Its net revenue was marginally down by 1 percent to £297.3m, but profit after tax increased by 1 percent to £72.7m and basic earnings per share inched up by 1 percent to 7.9p.

Du Toit said in the face of challenging operating conditions, Ninety One remained focused on what really matters by serving and supporting their clients in these unprecedented times.
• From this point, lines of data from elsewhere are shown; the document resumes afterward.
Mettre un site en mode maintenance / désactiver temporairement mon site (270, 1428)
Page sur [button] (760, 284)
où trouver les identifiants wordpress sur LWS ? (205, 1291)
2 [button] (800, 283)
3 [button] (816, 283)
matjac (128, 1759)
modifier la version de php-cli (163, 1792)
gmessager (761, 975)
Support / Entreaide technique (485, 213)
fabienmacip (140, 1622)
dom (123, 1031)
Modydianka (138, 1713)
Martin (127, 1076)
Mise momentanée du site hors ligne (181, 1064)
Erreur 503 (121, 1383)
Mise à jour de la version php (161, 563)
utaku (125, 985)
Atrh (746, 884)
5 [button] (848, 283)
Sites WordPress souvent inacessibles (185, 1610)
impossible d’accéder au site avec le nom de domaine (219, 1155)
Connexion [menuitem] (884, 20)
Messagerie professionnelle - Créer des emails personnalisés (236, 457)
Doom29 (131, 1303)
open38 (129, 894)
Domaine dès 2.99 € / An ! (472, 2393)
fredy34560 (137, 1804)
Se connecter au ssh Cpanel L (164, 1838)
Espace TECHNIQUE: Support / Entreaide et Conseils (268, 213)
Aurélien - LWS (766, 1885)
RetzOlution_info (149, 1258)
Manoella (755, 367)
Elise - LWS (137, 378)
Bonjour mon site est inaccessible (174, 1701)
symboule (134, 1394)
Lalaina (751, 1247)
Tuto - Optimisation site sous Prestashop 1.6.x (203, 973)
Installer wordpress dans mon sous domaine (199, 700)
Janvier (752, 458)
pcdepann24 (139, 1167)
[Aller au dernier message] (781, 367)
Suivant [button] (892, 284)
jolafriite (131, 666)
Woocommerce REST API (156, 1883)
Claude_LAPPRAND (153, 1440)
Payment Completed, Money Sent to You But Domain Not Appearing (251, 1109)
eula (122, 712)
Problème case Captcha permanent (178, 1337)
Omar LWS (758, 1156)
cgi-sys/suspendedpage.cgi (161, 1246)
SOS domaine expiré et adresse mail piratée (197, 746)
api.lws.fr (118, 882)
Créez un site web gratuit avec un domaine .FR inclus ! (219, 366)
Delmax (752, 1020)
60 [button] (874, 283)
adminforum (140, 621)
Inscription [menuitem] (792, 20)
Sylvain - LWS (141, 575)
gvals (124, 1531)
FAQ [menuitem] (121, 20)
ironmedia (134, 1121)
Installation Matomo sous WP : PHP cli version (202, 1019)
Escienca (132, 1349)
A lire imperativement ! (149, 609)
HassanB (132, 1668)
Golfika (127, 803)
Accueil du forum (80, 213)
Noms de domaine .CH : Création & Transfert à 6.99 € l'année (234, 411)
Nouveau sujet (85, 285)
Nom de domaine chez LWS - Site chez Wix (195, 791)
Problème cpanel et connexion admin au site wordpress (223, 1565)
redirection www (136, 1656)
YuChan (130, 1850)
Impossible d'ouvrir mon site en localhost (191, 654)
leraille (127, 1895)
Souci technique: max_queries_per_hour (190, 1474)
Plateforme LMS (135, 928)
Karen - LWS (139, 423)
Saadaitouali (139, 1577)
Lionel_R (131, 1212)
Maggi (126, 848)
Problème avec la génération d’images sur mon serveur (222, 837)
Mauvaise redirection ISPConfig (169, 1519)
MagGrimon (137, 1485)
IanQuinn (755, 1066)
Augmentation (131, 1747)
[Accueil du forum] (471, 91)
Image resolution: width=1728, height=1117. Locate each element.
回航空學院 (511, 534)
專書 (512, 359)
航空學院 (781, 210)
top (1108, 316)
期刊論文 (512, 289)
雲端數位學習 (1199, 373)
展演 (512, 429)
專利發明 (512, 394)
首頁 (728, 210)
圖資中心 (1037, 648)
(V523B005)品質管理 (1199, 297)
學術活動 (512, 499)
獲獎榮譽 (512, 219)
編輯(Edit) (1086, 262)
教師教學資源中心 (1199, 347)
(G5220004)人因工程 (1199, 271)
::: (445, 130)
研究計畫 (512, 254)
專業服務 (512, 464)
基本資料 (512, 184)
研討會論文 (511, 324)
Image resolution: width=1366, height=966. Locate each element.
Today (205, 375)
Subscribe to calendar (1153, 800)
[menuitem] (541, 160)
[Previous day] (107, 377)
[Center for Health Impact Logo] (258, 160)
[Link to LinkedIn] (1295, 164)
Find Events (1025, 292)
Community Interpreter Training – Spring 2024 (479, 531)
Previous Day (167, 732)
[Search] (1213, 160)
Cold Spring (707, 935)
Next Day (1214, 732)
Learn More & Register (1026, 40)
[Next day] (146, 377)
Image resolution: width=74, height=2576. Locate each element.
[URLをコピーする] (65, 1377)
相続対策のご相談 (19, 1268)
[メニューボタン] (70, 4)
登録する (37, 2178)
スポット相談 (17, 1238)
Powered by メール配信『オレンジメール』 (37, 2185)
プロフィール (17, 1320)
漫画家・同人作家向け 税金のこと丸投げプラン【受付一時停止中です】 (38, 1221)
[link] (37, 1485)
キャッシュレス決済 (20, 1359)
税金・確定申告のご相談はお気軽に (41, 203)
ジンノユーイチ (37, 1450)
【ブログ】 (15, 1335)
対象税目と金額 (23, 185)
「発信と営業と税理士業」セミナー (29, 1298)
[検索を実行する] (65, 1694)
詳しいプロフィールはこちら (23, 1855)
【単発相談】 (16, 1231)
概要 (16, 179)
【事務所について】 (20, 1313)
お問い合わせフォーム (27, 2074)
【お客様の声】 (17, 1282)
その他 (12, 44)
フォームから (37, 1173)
“We are mindful of the fact that the communities we serve have suffered from the health and economic consequences of the pandemic. These results evidence the resilience of our diversified, capital-light, organic business model,” he said.

He added that their sustained investment in technology in the past years and the positive mindset of their people supported the shift to virtual client engagement and remote working and then a partial return to the office over the reporting period. Looking ahead, Du Toit said Ninety One was in a better place than at the beginning of the reporting period in terms of performance and pipeline visibility, but the firm expected flows to remain performance sensitive for the near-term.

Ninety One shares closed 3.03 percent higher at R47.66 on the JSE yesterday.